1. Equal-width Bins: If you want to divide the data into bins of equal width, you can specify the number of bins.

In [180]:
data = [1, 7, 5, 4, 6, 3, 2, 8, 9, 10]
bins = 3
categorized_data = pd.cut(data, bins)
print(categorized_data)

[(0.991, 4.0], (4.0, 7.0], (4.0, 7.0], (0.991, 4.0], (4.0, 7.0], (0.991, 4.0], (0.991, 4.0], (7.0, 10.0], (7.0, 10.0], (7.0, 10.0]]
Categories (3, interval[float64, right]): [(0.991, 4.0] < (4.0, 7.0] < (7.0, 10.0]]


2. Custom Bin Edges: You can define your own bin edges to categorize the data.

In [181]:
bins = [0, 3, 6, 9, 12]
categorized_data = pd.cut(data, bins)
print(categorized_data)

[(0, 3], (6, 9], (3, 6], (3, 6], (3, 6], (0, 3], (0, 3], (6, 9], (6, 9], (9, 12]]
Categories (4, interval[int64, right]): [(0, 3] < (3, 6] < (6, 9] < (9, 12]]

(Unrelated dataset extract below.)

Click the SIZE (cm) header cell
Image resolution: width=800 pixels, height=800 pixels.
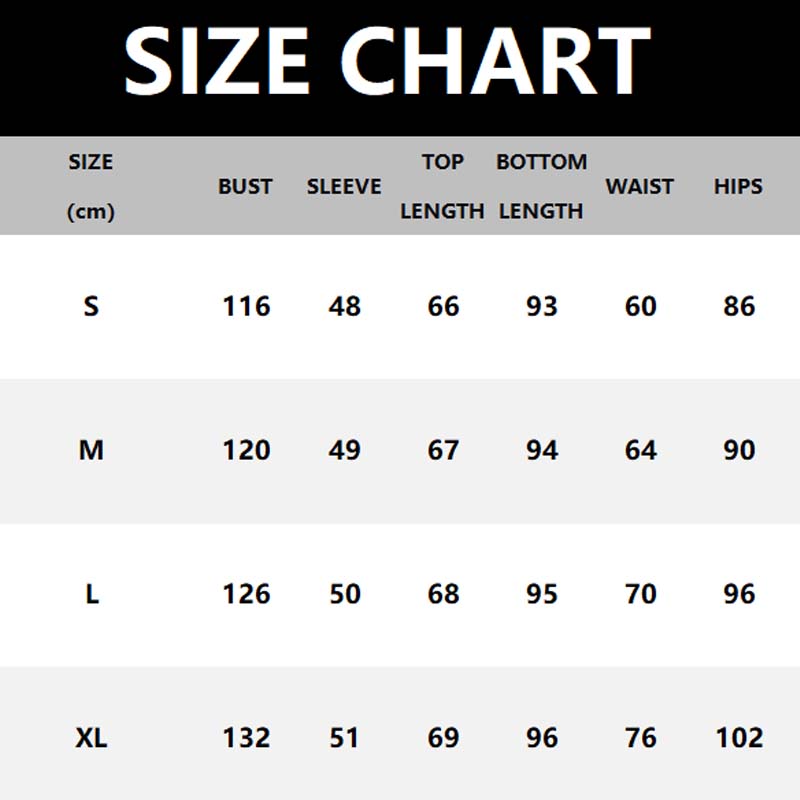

3. Labels for Bins: You can provide labels for each bin.

In [182]:
labels = ['Low', 'Medium', 'High', 'Very High']
categorized_data = pd.cut(data, bins, labels=labels)
print(categorized_data)

['Low', 'High', 'Medium', 'Medium', 'Medium', 'Low', 'Low', 'High', 'High', 'Very High']
Categories (4, object): ['Low' < 'Medium' < 'High' < 'Very High']


4. Customizing Inclusion: If you want the bins to be left-inclusive (i.e., the left edge is included in the bin), you can adjust the right parameter in pd.cut:

In [None]:
# Left-inclusive bins
df['Level'] = pd.cut(df['Tenure'], bins=[-float('inf'), 2, 5, float('inf')], labels=['Junior', 'Mid-level', 'Senior'], right=False)

## Iterating through DataFrame

In [None]:
def find_customers(customers: pd.DataFrame, orders: pd.DataFrame) -> pd.DataFrame:
    buying_customers = list(orders['customerId'].drop_duplicates())
    return pd.DataFrame({'Customers': [customers.loc[i, 'name'] for i in range(customers.shape[0]) if customers.loc[i, 'id'] not in buying_customers]})

def find_customers(customers: pd.DataFrame, orders: pd.DataFrame) -> pd.DataFrame:
    df = pd.merge(customers, orders, how='left', left_on='id', right_on='customerId')
    return df[df['customerId'].isna()][['name']].rename(columns={'name':'Customers'})

def find_customers(customers: pd.DataFrame, orders: pd.DataFrame) -> pd.DataFrame:
    return customers[~customers.id.isin(orders.customerId)][['name']].rename(columns={'name':'Customers'})